■ **DOCUMENT EXTRACT**:

0

If a job description requires candidates need to be able to work on a W2 basis, what does it mean?

What does it prevent?

For example, does it mean no contractor from a consulting company? Is there any way for a contractor from a consulting company to work on a W2 basis, so that they can qualify for such positions?

Some consulting company told me that if I can find a contract position from another company, then they can hire me and send me to work there. I would like to know what positions are contract positions when searching in the job descriptions.

  • @Joe: Sorry for my misunderstanding. My question is "Is there any way for a contractor from a consulting company to work on a W2 basis, so that they can qualify for such positions?" – Tim Oct 18 '17 at 16:43
  • 1
    "Some consulting company told me that if I can find a contract position from another company, then they can hire me and send me to work there." Giant red flag in my book, but that's a bit of a separate issue perhaps. – Lilienthal Oct 18 '17 at 17:07
  • 1
    @Tim, That consulting company is just trying to scam you (unless they're willing to do the visa paperwork for you). Do not follow their advice (again, if you do not need a visa)!!!! But even if you need a visa, try to see if the original company would be willing to sponsor you. There is absolutely zero point in going through a consulting company if the client company is willing to sponsor you themselves (or if you don't need sponsoring in the first place). – Stephan Branczyk Oct 18 '17 at 17:15
  • @Lilienthal Thanks. It may help to clarify that they said that after I told them that I would search for both a contract position and a permanent position for myself, and deferred the training they wanted me to pay to participate in. Some other consulting company doesn't need me to pay for training, but I just want to learn on my own first. So I was wondering what I should be concerned here? Should I open another post to ask about that? – Tim Oct 18 '17 at 17:19
  • @Tim That's likely too specific to work as a question but you can try. I would probably encourage you to ask some of the fine people in The Workplace Chat for their input and you can also provide more detail there than comments typically allow. Chat can also help in crafting an on-topic question if you want to bring it back to the main site. – Lilienthal Oct 18 '17 at 17:56
8

"requires candidates need to be able to work on a W2 basis"

They are looking for an employee, they are not looking for somebody who works for a different company, or who is an independent contractor.

why? That is their preference. They may want to give you additional duties that they don't want contractors to do.

■ **INFORMATION PROVIDED**:
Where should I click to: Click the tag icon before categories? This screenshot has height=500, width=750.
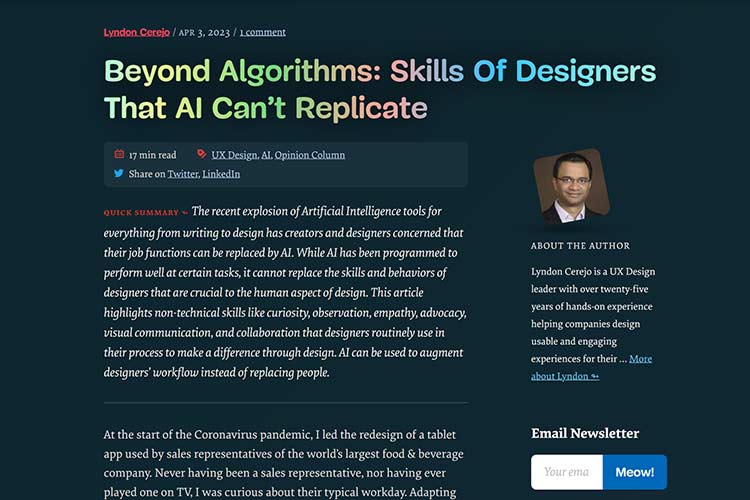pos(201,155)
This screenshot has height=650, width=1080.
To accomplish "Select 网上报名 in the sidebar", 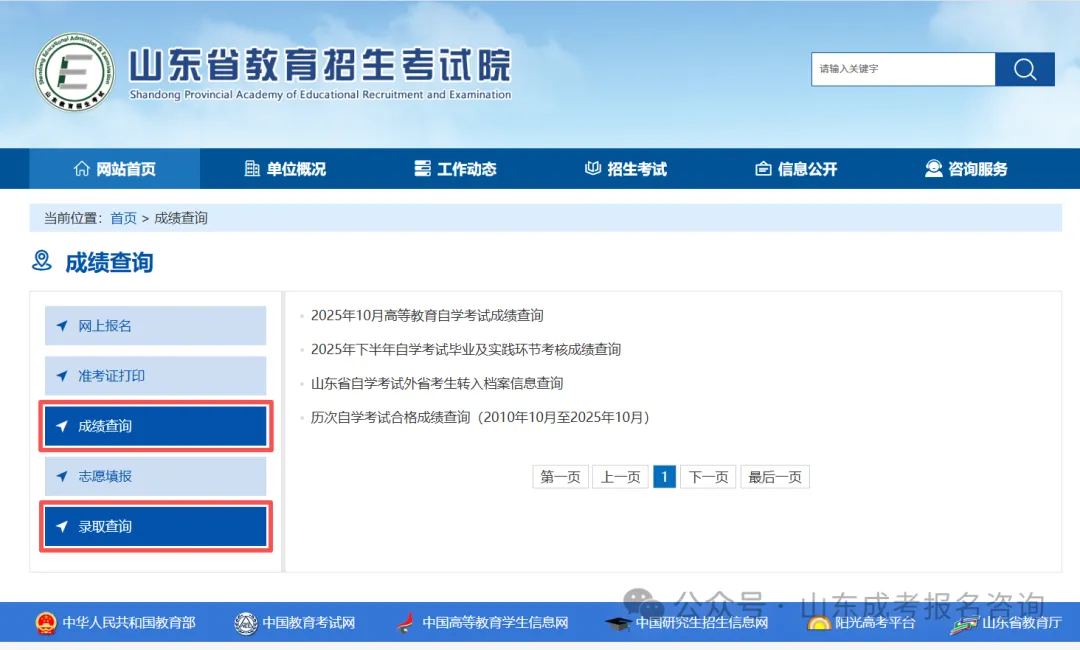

■ **TASK DIRECTIONS**:
Answer from the W2 thread:
1. According to the answer, what kind of worker is an employer seeking when it requires W2 candidates?
2. What had Tim deferred before the consulting company made its suggestion?
3. Where does Lilienthal encourage Tim to ask for input?

■ **THE REPLY**:
1. An employee, not somebody who works for a different company or an independent contractor.
2. The training the consulting company wanted him to pay to participate in.
3. The Workplace Chat.